### Selected text:
Laurel native Marlene Collins, an administrator at Laurel accounting firm Bormel, Grice and Huyett, which counts itself among Thompson's customers, knows the Thompsons personally and said she trusts them.

"We see [the Thompsons] around everywhere — they're a great family and a great business," she said. "John is a true gentleman, a hard worker and always pleasant on and off the job."

At its peak in 1989, R. L. Thompson Electric employed 30 staff members and provided commercial and residential services in Maryland, D.C. and Virginia.

The company hired high school and college students to help out in the spring and summer, John Thompson said, when wiring swimming pools and hot tubs brought in seasonal work.

Clients have included celebrities such as Hillary Clinton, Linda Carter, Sam Russell, J. W. Marriott III and Sugar Ray Leonard.

Dawna Christian, of Fulton, said she's been a residential customer since 2004 when a contractor installing a patio in her new home referred them to her. Both father and son, she said, have focused on building a lasting relationship.

### Instruction A:
According to the article on R. L. Thompson Electric, how many staff members did the company employ at its peak in 1989?
### Instruction B:
How would you sum up the article on R. L. Thompson Electric in two sentences?
### Instruction C:
Write the next few sentences of the article on R. L. Thompson Electric, following on from its final sentence.

### Dataset excerpts:

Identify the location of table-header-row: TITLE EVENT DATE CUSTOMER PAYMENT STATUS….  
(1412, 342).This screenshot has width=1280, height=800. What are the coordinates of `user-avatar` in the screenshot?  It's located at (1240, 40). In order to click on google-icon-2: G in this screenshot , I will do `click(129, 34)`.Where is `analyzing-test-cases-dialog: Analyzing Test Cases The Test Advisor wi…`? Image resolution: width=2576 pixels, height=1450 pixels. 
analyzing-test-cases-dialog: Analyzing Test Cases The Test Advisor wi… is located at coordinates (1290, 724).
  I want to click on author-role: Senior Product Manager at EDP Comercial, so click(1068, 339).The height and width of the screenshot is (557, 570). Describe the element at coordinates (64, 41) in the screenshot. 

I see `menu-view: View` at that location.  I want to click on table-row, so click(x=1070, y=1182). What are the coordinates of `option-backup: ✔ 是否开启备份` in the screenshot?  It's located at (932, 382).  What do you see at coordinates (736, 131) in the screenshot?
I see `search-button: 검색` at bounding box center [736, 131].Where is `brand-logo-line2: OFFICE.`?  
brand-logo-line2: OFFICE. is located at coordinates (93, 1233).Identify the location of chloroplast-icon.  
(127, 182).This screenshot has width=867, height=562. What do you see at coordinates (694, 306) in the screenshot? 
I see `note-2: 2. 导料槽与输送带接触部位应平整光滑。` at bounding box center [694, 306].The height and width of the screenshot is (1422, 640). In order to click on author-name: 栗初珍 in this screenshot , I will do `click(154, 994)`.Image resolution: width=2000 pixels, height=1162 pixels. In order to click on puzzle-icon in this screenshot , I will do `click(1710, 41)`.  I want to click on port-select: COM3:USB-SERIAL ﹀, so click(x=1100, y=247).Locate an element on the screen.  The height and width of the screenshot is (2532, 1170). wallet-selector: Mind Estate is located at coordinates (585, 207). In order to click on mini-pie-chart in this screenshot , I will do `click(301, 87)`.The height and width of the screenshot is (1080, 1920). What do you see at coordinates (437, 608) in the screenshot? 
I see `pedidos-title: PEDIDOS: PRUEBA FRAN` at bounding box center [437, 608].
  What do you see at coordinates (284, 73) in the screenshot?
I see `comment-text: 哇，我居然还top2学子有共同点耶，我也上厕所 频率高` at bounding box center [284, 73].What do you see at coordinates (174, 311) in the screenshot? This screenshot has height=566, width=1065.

### Answer area A:
30 staff members.

### Answer area B:
At its 1989 peak, R. L. Thompson Electric employed 30 staff members and provided commercial and residential services in Maryland, D.C. and Virginia, and its clients have included celebrities such as Hillary Clinton and Sugar Ray Leonard. Customers praise the Thompsons: Marlene Collins of a Laurel accounting firm says she trusts them, and Dawna Christian of Fulton says father and son have focused on building a lasting relationship.

### Answer area C:
"It's always about that next time," she said. "They are fabulous, the only electricians who have ever done work in our home."

When the city of Laurel's first electrical inspector, Arthur Hesse, died in 2007, Bob Thompson filled in for about six months.


Laurel's population had reached more than 25,000 by the time Bob and Sonia Thompson officially retired on New Year's Eve in 2011.


Sonia Thompson said, "We've made many amazing friends through the years in Laurel."

John Thompson said he "sees dollar signs" when new housing communities crop up. After gradually downsizing to a staff of four since the 1990s recession, he said he is enjoying working close to home.

"Dealing with our local people is really awesome; I enjoy helping people," Thompson said.